# Problem details
Out of the material that follows, write out exactly the lines from the line with "Image resolution: width=1146" to the line with "The height and width of the screenshot is (388, 1024).", both ends included, and no others.

# Records for the task
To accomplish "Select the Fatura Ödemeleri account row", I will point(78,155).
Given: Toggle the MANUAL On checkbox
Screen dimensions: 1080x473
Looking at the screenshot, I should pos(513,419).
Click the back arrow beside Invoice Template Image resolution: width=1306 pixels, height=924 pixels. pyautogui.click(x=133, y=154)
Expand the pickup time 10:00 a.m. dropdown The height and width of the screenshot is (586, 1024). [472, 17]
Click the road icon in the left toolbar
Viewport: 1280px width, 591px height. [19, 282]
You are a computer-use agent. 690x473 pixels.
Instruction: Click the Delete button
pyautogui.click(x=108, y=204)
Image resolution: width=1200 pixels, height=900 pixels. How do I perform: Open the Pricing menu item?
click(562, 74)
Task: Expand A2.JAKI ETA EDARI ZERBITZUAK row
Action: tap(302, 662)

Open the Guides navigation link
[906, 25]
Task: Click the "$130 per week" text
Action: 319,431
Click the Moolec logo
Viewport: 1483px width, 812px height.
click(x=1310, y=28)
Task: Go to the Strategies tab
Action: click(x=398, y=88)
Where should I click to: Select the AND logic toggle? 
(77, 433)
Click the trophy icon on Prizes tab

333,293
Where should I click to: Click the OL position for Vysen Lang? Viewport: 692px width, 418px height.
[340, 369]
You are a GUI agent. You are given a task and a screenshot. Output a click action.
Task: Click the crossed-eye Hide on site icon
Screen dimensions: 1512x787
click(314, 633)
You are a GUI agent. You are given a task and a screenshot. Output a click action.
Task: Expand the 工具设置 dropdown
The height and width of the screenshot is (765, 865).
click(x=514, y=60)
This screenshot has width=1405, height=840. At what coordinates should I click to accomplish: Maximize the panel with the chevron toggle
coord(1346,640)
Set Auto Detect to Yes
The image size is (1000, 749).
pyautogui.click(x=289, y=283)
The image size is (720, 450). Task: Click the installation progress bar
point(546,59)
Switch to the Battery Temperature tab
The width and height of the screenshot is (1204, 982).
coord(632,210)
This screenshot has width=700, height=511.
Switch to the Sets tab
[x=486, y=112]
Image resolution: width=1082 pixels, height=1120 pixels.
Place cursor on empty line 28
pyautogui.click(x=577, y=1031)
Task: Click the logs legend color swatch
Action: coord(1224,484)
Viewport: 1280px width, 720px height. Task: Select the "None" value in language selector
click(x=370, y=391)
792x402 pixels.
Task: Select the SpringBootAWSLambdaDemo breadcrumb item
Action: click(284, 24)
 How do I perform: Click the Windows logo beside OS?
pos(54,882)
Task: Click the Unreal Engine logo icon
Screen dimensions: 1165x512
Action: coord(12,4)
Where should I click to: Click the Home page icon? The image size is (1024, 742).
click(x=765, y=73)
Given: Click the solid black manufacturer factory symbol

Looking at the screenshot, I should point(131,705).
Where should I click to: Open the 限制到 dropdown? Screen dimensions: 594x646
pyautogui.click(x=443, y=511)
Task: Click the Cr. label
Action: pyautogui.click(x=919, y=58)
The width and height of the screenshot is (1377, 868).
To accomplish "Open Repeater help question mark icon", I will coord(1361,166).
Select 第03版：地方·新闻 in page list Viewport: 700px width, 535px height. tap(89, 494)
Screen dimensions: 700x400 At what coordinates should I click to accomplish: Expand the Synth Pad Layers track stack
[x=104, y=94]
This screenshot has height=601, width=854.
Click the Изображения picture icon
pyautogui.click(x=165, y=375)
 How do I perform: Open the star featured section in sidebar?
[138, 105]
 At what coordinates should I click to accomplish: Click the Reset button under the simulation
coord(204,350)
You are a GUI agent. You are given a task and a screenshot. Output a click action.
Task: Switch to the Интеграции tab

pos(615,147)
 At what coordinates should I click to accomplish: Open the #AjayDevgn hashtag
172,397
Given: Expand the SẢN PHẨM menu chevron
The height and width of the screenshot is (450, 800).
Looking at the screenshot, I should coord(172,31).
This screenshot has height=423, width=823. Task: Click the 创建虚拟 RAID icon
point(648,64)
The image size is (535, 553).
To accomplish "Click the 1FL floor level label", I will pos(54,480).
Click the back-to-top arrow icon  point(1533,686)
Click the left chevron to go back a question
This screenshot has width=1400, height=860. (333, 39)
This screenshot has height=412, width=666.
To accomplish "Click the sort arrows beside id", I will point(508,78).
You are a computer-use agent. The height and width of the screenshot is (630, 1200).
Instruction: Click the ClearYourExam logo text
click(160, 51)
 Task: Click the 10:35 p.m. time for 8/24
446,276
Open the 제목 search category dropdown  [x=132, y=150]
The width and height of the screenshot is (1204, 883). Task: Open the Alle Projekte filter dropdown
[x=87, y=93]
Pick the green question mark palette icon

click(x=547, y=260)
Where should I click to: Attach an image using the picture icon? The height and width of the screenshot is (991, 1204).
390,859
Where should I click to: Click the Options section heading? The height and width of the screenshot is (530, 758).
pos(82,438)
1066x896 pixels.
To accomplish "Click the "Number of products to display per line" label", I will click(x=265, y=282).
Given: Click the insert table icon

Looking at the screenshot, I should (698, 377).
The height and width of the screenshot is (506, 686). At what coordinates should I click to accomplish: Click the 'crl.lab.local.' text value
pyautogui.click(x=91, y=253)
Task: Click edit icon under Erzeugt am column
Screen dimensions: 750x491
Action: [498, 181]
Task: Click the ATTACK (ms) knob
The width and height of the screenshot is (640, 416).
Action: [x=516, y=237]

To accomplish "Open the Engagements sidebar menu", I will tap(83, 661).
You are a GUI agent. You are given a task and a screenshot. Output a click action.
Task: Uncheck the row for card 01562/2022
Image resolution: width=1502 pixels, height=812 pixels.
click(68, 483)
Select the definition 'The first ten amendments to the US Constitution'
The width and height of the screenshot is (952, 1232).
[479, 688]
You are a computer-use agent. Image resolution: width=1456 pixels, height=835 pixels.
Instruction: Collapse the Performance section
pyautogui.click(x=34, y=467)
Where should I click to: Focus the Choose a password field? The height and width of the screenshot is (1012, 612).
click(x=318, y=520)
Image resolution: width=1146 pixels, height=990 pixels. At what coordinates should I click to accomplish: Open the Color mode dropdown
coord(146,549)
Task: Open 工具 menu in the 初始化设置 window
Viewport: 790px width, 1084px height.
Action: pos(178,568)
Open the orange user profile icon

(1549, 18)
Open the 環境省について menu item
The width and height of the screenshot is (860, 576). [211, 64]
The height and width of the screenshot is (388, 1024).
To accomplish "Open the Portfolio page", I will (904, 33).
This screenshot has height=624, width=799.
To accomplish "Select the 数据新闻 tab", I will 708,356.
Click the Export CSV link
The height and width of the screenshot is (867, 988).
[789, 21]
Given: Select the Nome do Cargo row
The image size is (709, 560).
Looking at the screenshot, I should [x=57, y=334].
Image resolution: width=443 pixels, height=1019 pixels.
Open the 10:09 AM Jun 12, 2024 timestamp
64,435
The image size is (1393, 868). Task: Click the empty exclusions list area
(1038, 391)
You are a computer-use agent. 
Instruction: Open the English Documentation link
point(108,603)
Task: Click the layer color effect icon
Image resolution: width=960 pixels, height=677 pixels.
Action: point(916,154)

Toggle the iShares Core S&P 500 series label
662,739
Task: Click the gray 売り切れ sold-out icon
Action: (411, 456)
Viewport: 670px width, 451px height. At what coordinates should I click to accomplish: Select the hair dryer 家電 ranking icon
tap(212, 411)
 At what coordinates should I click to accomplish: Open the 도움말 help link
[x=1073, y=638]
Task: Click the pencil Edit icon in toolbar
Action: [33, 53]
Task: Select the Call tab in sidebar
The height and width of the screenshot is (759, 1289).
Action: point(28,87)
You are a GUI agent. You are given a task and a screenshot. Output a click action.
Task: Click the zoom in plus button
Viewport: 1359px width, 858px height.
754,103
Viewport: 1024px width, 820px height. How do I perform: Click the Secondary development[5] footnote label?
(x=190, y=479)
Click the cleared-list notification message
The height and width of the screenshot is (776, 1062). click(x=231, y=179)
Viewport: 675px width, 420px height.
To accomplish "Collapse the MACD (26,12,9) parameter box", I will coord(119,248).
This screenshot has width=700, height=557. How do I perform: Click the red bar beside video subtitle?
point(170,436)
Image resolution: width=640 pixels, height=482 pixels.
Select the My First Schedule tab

# Exercise result
Image resolution: width=1146 pixels, height=990 pixels. At what coordinates should I click to accomplish: Open the Color mode dropdown
coord(146,549)
Task: Open 工具 menu in the 初始化设置 window
Viewport: 790px width, 1084px height.
Action: pos(178,568)
Open the orange user profile icon

(1549, 18)
Open the 環境省について menu item
The width and height of the screenshot is (860, 576). [211, 64]
The height and width of the screenshot is (388, 1024).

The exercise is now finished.